+++ EXERCISE DATA

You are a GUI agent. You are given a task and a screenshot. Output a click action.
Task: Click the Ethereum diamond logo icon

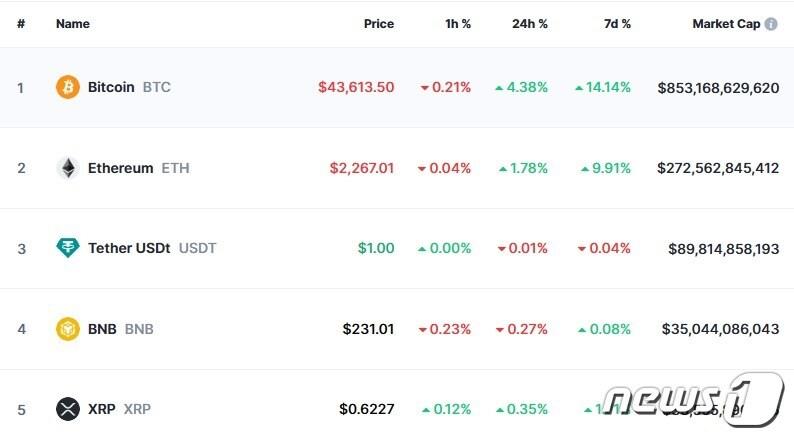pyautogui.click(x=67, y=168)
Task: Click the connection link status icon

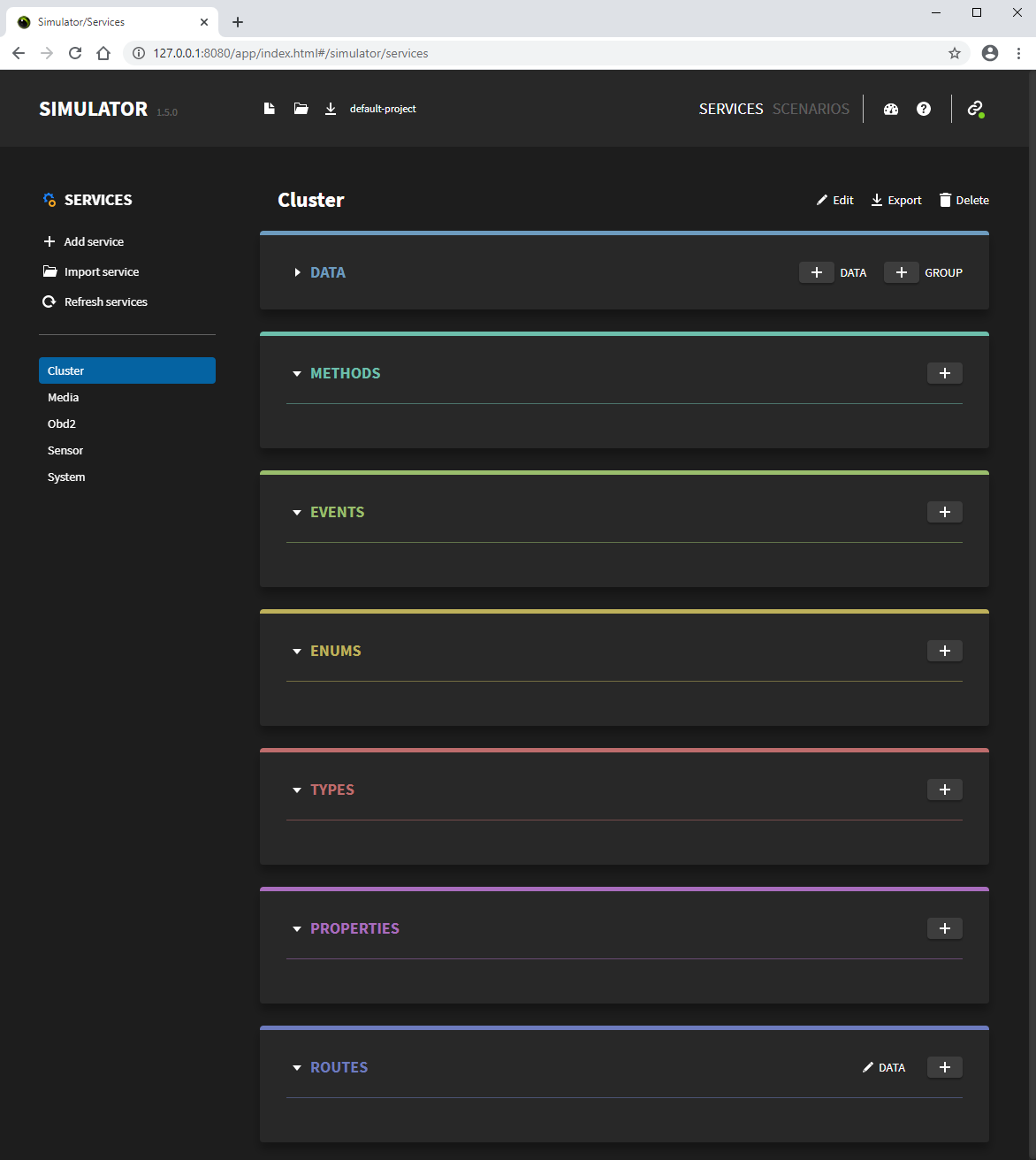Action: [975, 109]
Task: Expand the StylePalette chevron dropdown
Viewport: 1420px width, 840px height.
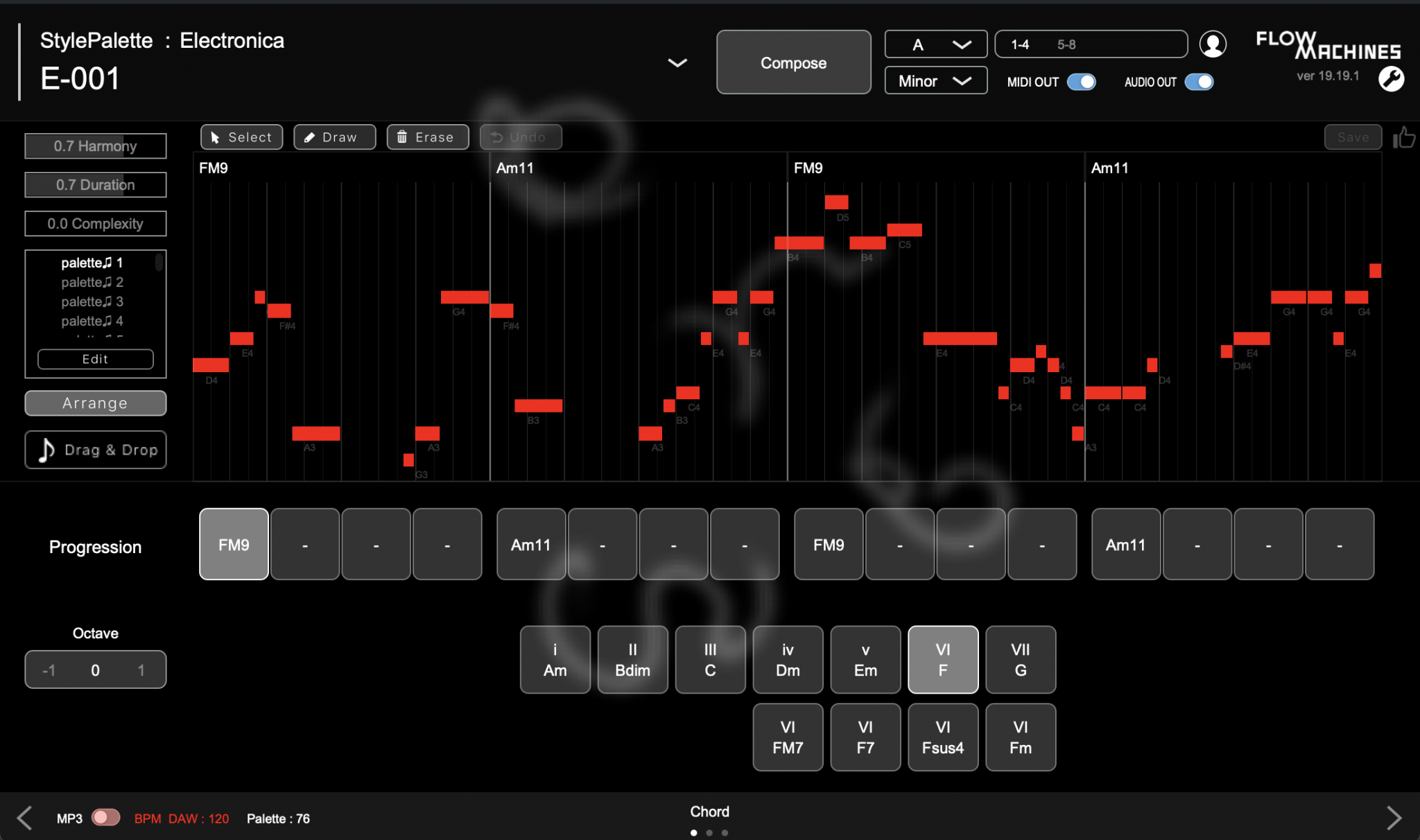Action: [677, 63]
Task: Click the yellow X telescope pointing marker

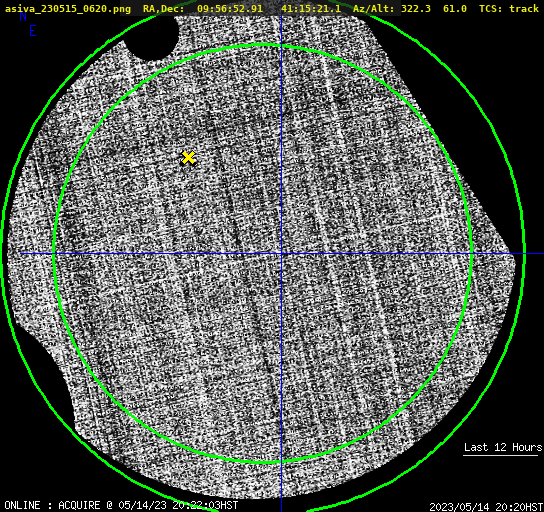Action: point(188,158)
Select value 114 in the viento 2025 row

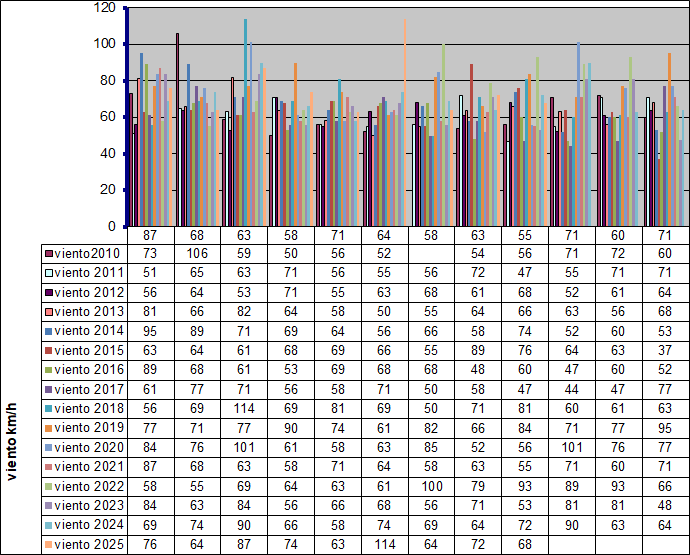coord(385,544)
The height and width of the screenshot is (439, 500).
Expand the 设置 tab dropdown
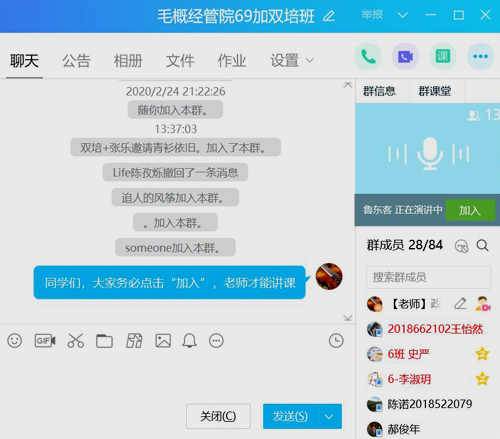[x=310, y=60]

++++++
+++ EXERCISE DATA

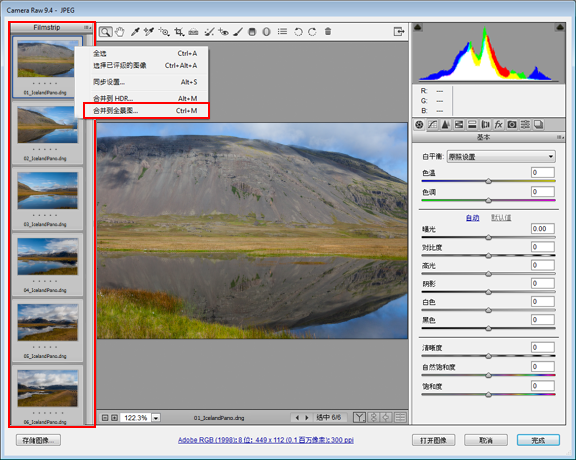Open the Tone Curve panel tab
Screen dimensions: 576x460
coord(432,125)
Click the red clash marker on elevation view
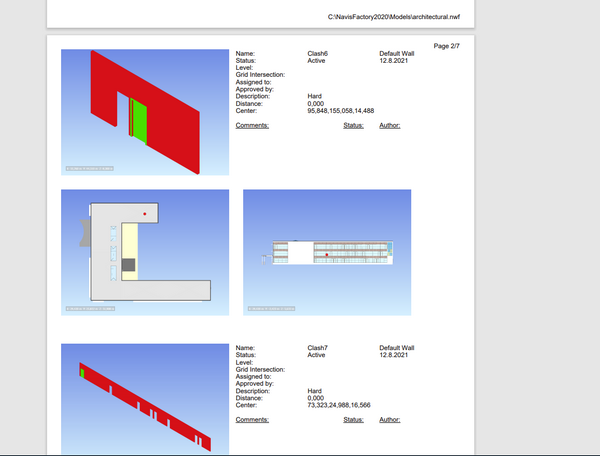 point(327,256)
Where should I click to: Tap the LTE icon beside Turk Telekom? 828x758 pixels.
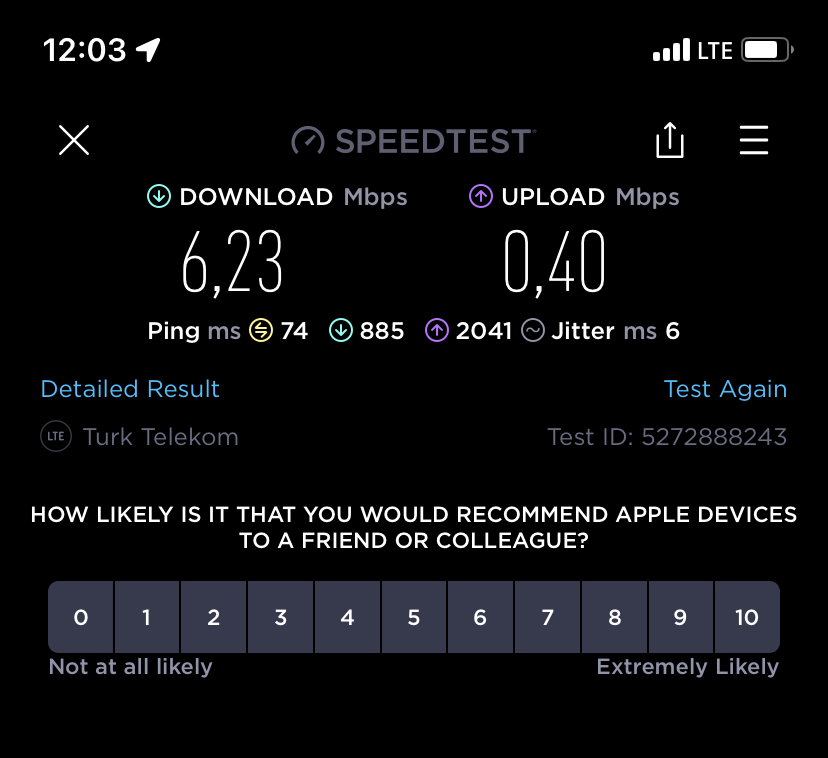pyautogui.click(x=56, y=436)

++++++

_REQUIRED WORK:_ Pull out all lines from the entries above that include the word "screenshot".

_RESULT OF THIS EXERCISE:_
You are a GUI agent. You are given a task and a screenshot. Output a click action.
The height and width of the screenshot is (439, 500).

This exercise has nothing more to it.